| WHAT TO PRODUCE |
Copy each line below containing "beside".

| RECORDS FOR THIS EXERCISE |
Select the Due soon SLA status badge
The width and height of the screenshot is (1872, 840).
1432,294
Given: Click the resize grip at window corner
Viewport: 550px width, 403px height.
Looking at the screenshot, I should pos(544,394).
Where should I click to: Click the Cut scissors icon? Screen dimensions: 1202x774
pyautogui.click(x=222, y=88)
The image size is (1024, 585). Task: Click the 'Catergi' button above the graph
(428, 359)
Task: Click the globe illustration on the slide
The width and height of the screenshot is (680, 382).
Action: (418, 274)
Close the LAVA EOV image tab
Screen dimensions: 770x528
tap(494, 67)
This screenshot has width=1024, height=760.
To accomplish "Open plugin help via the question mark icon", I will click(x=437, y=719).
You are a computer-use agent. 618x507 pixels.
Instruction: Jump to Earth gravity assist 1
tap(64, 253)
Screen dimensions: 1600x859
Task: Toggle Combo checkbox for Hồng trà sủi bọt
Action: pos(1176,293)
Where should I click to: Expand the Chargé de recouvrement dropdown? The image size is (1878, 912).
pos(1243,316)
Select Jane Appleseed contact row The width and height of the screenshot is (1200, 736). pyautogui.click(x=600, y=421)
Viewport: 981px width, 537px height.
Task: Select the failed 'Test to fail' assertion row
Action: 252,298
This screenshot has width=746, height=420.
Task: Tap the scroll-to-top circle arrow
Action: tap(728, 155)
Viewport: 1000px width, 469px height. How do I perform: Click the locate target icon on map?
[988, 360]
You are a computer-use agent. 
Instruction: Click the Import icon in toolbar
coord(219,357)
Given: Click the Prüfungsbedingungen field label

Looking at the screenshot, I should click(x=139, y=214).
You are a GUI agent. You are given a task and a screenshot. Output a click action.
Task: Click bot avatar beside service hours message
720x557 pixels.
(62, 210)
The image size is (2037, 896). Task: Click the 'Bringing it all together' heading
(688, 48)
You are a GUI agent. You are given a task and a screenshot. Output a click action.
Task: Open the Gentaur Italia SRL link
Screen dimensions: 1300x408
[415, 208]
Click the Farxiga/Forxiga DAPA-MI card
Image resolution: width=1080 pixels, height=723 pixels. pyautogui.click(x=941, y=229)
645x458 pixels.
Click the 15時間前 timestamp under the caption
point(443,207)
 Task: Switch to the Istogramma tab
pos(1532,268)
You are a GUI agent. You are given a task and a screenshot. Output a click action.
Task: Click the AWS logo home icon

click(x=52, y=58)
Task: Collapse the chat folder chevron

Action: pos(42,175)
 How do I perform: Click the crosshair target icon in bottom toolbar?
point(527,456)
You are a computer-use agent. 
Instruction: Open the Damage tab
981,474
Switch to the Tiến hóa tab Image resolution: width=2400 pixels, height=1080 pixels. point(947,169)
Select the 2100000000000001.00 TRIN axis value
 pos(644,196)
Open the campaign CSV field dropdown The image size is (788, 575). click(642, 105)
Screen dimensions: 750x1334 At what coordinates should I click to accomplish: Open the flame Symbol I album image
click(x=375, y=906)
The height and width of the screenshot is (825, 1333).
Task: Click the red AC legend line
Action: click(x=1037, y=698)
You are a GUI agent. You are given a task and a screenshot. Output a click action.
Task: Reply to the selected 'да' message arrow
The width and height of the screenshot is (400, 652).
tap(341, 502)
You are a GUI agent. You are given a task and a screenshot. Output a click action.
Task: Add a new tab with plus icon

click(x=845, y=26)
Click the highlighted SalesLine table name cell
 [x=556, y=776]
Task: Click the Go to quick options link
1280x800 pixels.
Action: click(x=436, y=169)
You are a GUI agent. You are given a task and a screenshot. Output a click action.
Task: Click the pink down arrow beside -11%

| FINISHED EXERCISE |
Task: Click bot avatar beside service hours message
Task: Click the pink down arrow beside -11%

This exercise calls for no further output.